Stored items

- - - - -

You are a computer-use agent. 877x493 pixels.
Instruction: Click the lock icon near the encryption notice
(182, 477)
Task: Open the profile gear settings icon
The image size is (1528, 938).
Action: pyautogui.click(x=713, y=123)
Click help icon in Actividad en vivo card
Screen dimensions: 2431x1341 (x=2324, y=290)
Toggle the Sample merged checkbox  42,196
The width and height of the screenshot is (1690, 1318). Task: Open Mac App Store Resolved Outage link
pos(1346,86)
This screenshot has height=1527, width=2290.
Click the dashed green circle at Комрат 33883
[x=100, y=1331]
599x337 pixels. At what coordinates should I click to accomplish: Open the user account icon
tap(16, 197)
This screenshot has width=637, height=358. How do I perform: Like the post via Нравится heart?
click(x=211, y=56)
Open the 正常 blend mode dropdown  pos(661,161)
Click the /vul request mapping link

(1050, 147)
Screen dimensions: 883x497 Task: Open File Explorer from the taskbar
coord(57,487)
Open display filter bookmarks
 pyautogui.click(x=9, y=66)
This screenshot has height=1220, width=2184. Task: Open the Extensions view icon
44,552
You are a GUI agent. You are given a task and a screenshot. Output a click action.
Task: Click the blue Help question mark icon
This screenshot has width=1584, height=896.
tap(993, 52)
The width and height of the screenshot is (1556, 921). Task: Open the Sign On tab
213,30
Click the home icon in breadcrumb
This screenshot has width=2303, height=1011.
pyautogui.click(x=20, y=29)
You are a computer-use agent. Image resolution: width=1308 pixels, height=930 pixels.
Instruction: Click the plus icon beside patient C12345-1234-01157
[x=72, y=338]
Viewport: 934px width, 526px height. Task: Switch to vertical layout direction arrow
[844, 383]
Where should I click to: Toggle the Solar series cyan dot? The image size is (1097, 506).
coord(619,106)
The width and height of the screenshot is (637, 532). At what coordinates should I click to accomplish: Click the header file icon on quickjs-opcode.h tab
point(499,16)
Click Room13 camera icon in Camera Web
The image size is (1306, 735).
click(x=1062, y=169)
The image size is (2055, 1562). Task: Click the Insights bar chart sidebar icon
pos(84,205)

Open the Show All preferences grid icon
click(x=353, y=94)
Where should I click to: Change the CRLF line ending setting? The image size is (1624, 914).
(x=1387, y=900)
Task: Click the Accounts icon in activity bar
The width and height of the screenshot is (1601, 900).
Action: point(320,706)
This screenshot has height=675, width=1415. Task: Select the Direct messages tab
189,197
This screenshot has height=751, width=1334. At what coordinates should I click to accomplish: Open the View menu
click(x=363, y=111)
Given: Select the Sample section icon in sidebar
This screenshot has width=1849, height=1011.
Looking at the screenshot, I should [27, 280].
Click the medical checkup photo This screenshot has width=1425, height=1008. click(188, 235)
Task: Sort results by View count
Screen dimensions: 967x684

- - - - -

### Problem
Nothing but the lines from the one containing "This screenshot has width=1849, height=1011." through the final line of the data above is to be reproduced, each exactly as written.

### Task solution
This screenshot has width=1849, height=1011.
Looking at the screenshot, I should [27, 280].
Click the medical checkup photo This screenshot has width=1425, height=1008. click(188, 235)
Task: Sort results by View count
Screen dimensions: 967x684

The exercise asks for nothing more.